Drops in demand in the tech industry and decreased hiring prospects have led to fears Sydney’s office vacancy rate could increase to 20 per cent by 2026.
Analysts from the Macquarie Group used survey results from more than 129 recruiters to measure sentiment on whether employers were looking to expand their office holdings in the CBD.
Measuring hiring sentiment, only 42 per cent of recruiters believed employers were looking to expand their headcount. A year ago, that figure sat at 84 per cent.
“Given the strong correlation between economic cycles and office space (global economic slowdowns/recessions typically result in negative net absorption), we expect the near-term outlook for demand to be soft,” analysts wrote, as reported by the Australian Financial Review.
Despite the 40-year-low unemployment rate, job switching as a result of the Great Resignation, and the increased push for businesses to resume working from the office, most sectors are decreasing their demand for office space.
Tech firms, who were once one of the top industries looking to expand their real estate, have reduced their need for office space amid lay-offs and prospects of a reduced workforce.

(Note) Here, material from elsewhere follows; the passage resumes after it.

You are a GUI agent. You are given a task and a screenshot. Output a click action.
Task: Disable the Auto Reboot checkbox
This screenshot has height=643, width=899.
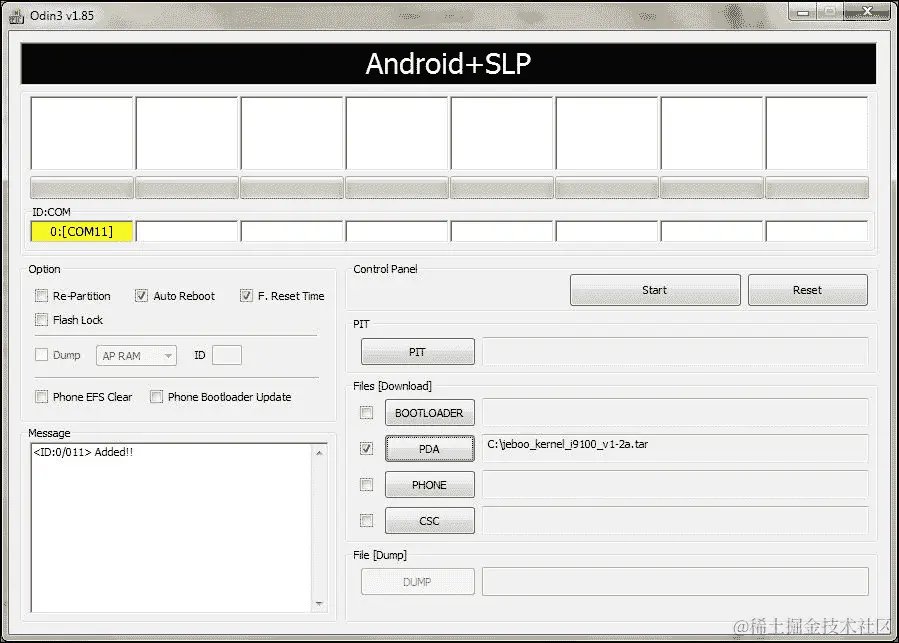(141, 295)
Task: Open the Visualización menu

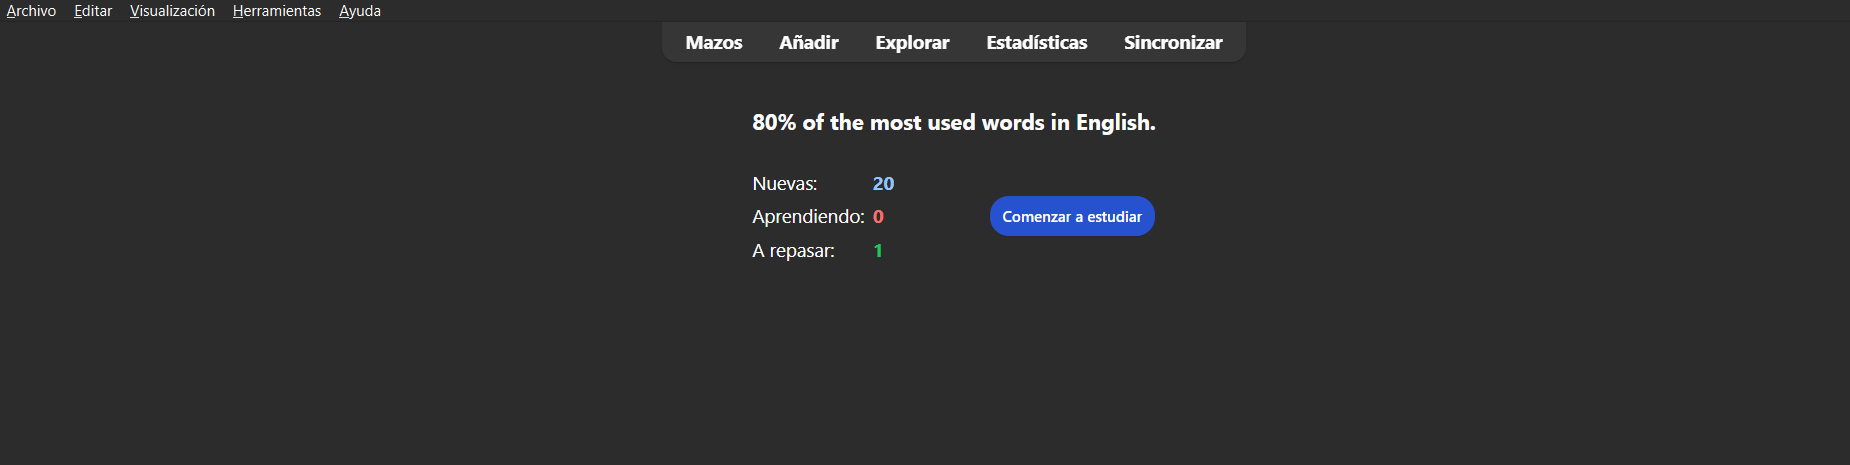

This includes Australian tech company Whispir, who let go 30 per cent, or 80 staff members, in order to deliver about $14.3 million in savings. Food delivery app Menulog also cut back jobs after Deliveroo Australia announced it went into administration. Similarly Facebook’s parent company Meta saw its Australian teams decrease after Mark Zuckerberg shared plans to cut 11,000 jobs or 13 per cent of his staff. Australian Twitter staff have also been heavily reduced.
“With technology firms reducing workforces at present (Twitter, Meta, Amazon, Snap etc), this is unlikely to be an area of growth for office market demand in the near term,” analysts wrote.
“With work-from-home headwinds also impacting decisions from other tenant categories, we view the outlook for net absorption as challenged.”
The figures are worse than vacancy rate predications made by financial institution Barrenjoey in October.
Taking in factors including employment growth, tenant demand and the desire to return to work, Sydney CBD office vacancy rates were expected to increase to 15 per cent, while Melbourne could hit 20 per cent, the AFR reports.
“Sydney and Melbourne occupier demand is likely to remain strong for next-generation buildings, and we expect premium space to experience some rental tension, which comprise 25 per cent of the market,” analysis read.
While the future of CBD-centric workplace appears to be at risk, Sydney’s city has remerged as a destination for a night, or weekend out.
A report conducted by DSpark and released by the Tourism and Transport Forum in November showed residents who lived out of the CBD were returning in rates higher than pre-pandemic levels.
Data was collected from phone network signals from April 1 to July 31 and compared to 2019 levels. Although, weekend rates eclipsed weekday evening rates, visitation peaked late at night and in the early hours of the morning.